Diphenylamine has low acute and short-term toxicity to birds, but is very toxic to aquatic organisms. Risk to biological methods of sewage treatment was assessed as low.

The impurity in commercial diphenylamine which induces polycystic kidney disease in rats was identified in 1981. Laboratory studies with highly purified diphenylamine indicated that the impurity can be formed by heating diphenylamine.

==Environmental fate==
Diphenylamine is considered practically insoluble according to the 2014 MSDS. It exhibits very low persistence in direct water photolysis experiments in the laboratory and is moderately volatile. Indirect photooxidation in the atmosphere through reaction with hydroxyl radicals was estimated. Despite limited data, the information was sufficient for the EC to characterize the environmental risk as negligible, because the intended use of diphenylamine was indoors.

===Residues in fruit and alternatives===
Of 744 apples tested USDA found 82.7% of them to have diphenylamine residue between 0.005 - 4.3 ppm, below the U.S. EPA's tolerance level of 10ppm.
  A number of alternatives to the use of diphenylamine exist for the control of scald of apples.

==Regulation==

===Europe===
The EC set maximum residue levels for diphenylamine in 2005. (Annex II and Part B of Annex III to Regulation (EC) No 396/2005). Diphenylamine was one of 84 substances of a European Commission (EC) review program covered by a regulation from 2002 requiring the European Food Safety Authority (EFSA) upon EC request to organize a peer review of the initial evaluation, i.e. a draft risk assessment, and to provide the EC within 6 months with a conclusion. The assessment, received by the EFSA in 2007 started the peer review in October 2007 by dispatching it for consultation of the EC member states and the applicants, the two manufacturers, Cerexagri s.a., Italian subsidiary of United Phosphorus Ltd (UPL), and Pace International LLC. As a result of the peer review, mostly lacking data about risk to consumers, and particularly the levels and toxicity of unidentified metabolites of the substance, the possible formation of nitrosamines during storage of the active substance and during processing of treated apples, and the lack of data on the potential breakdown product of diphenylamine residues in processed commodities, the EC decided on 30 November 2009 to withdraw authorizations for plant protection products containing diphenylamine.(2009/859/EC)

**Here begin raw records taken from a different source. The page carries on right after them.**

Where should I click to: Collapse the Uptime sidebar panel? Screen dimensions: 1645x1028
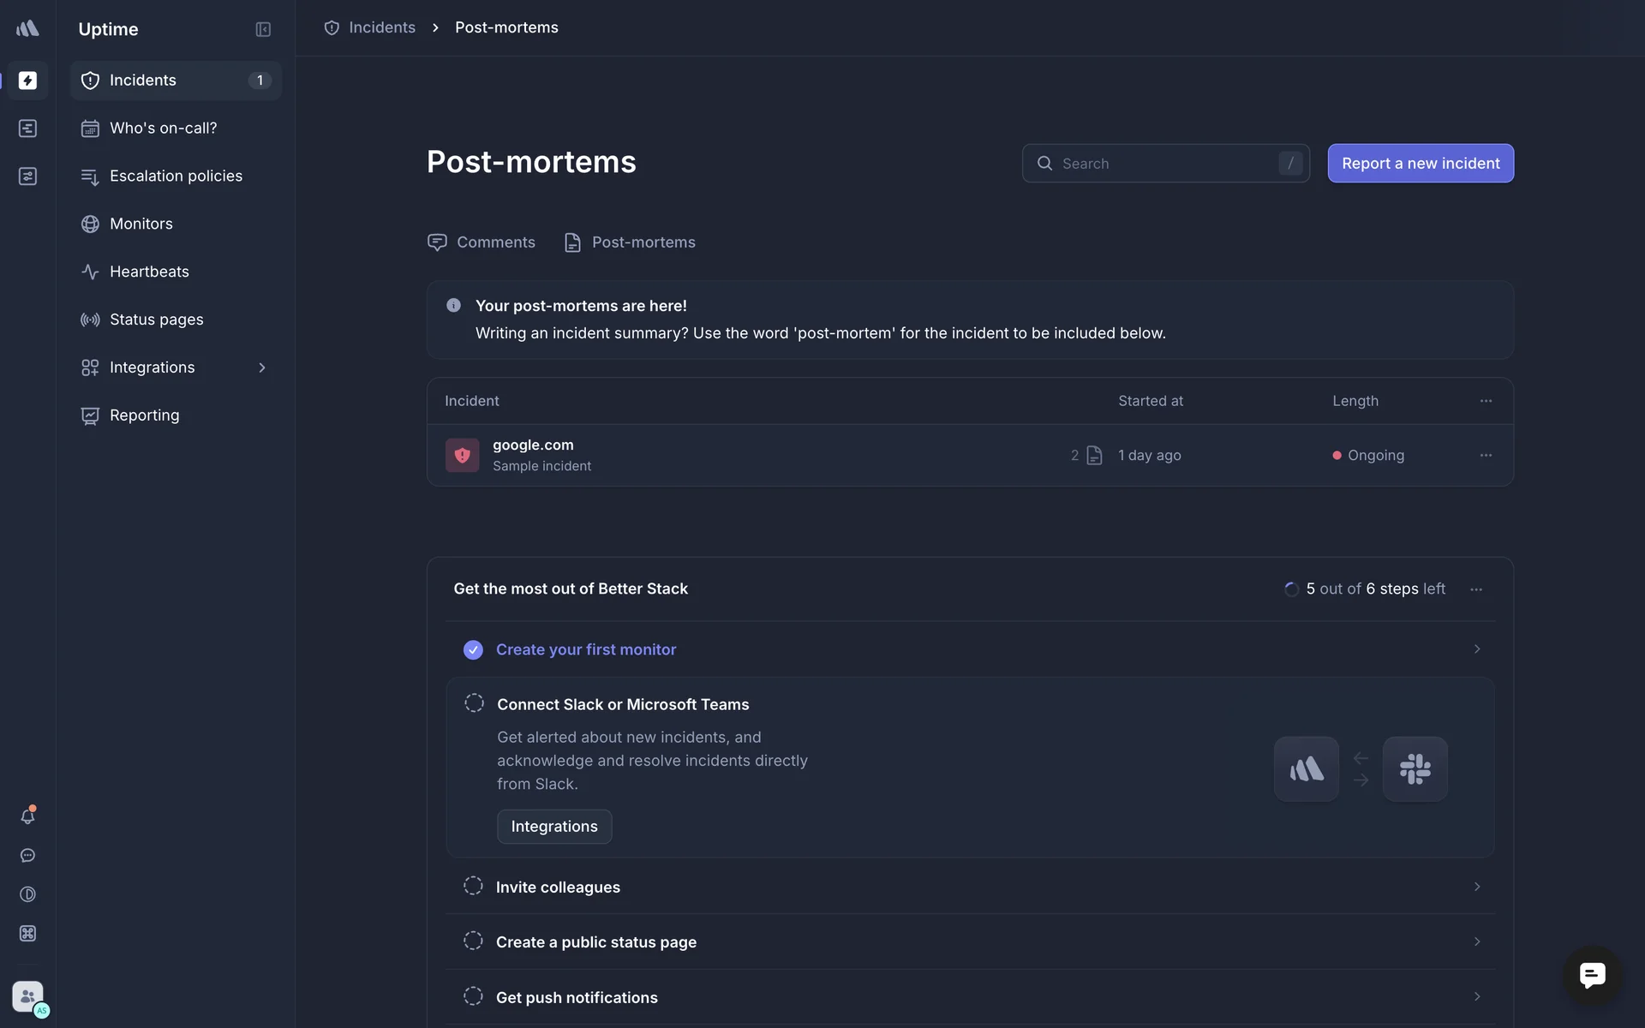[263, 29]
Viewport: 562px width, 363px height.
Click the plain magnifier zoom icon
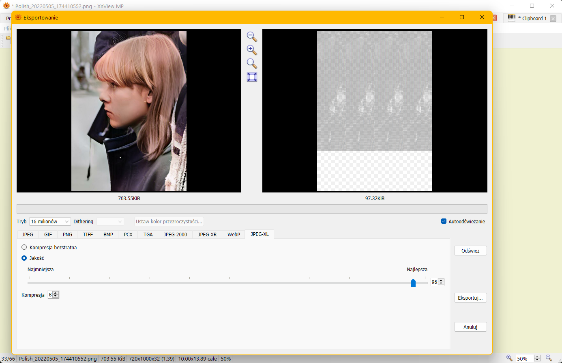click(252, 63)
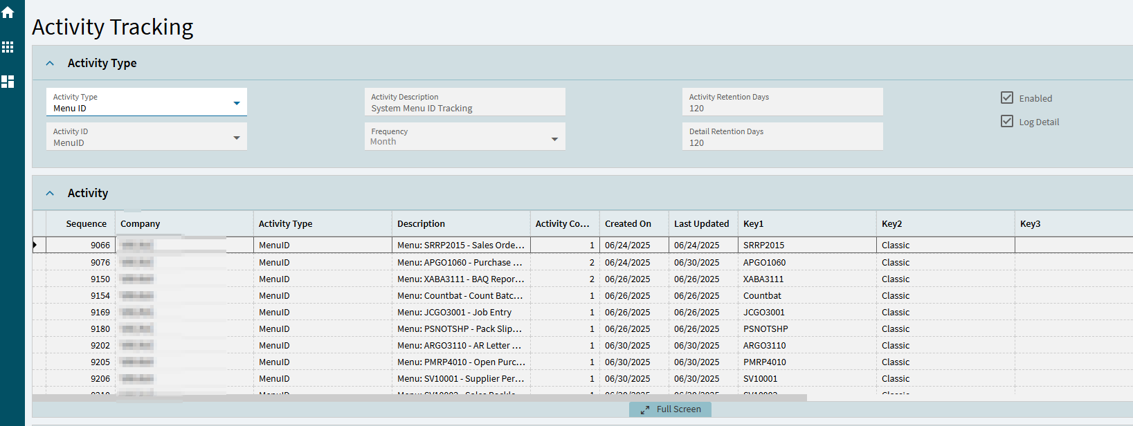Click the Full Screen button
The height and width of the screenshot is (426, 1133).
click(x=678, y=409)
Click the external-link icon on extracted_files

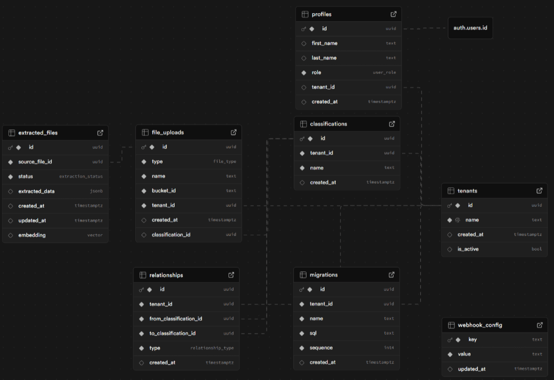click(x=100, y=133)
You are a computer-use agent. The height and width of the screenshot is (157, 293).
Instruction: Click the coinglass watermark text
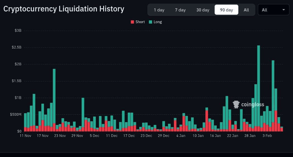pos(252,105)
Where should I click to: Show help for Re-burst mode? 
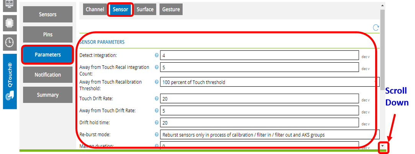(x=156, y=135)
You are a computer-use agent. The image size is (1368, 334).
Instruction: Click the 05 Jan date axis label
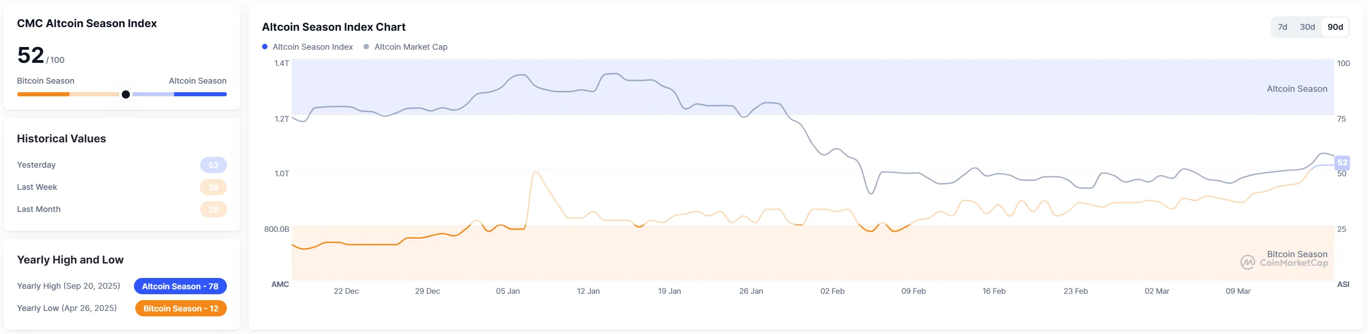508,291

The 'European Diphenylamine Task Force' resubmitted an application to the EC with more data, and an additional report was received by the EFSA on 3 December 2010. EFSA concluded the risk assessment did not eliminate the concerns on 5 December 2011, published this opinion in 2012 and it became law in 2013.

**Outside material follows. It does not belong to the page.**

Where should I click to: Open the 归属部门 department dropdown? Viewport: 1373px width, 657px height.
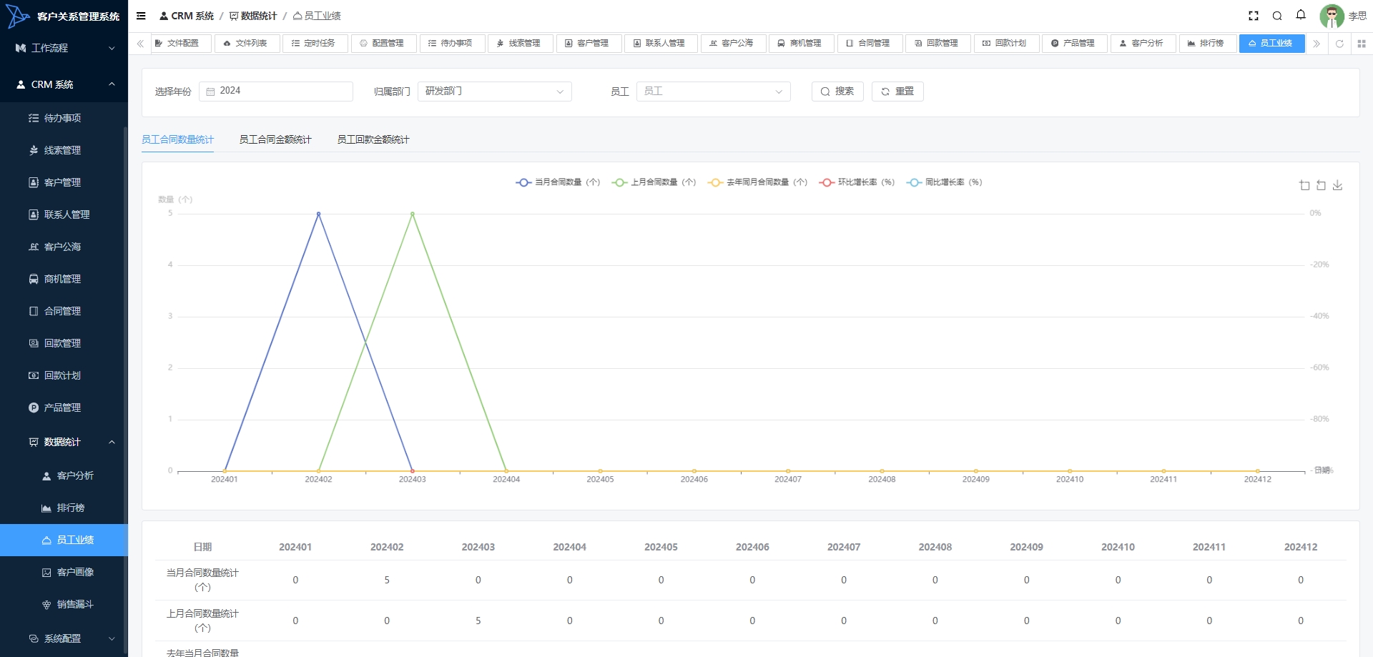coord(494,92)
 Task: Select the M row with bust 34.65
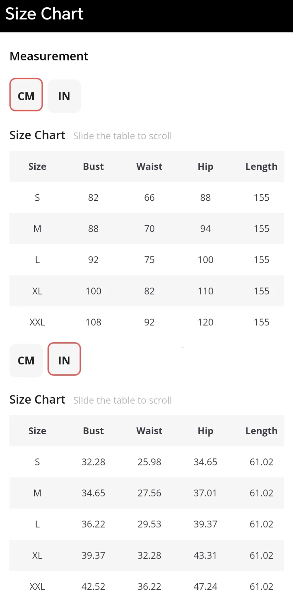pos(147,493)
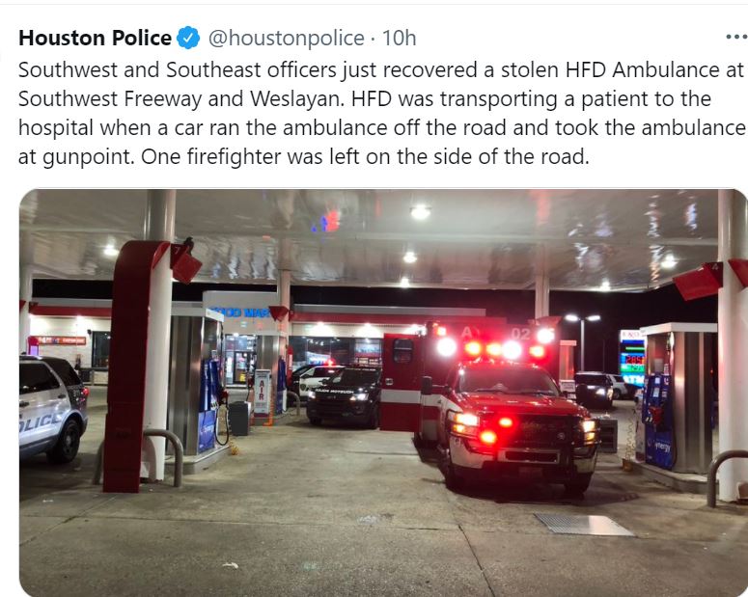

===WHO/FAO joint committee===
The committee established an acceptable daily intake of 0.02 mg/kg/day in a meeting on pesticide residues.

===US EPA===
After passage of the Food Quality Protection Act (FQPA) of 1996, the U.S. EPA had established a tolerance level for apples at 10 ppm, and for meat and milk at 0 ppm. The tentative LOAEL was 10 mg/kg/day In 1997 EPA approved the reregistration of diphenylamine, and determined that recommended tolerances met the safety standards under FQPA and that "adequate data indicate that tolerances for residues in milk and meat could be increased from 0.0 ppm and established as separate tolerances set at 0.01 ppm". EPA has not reviewed diphenylamine since then.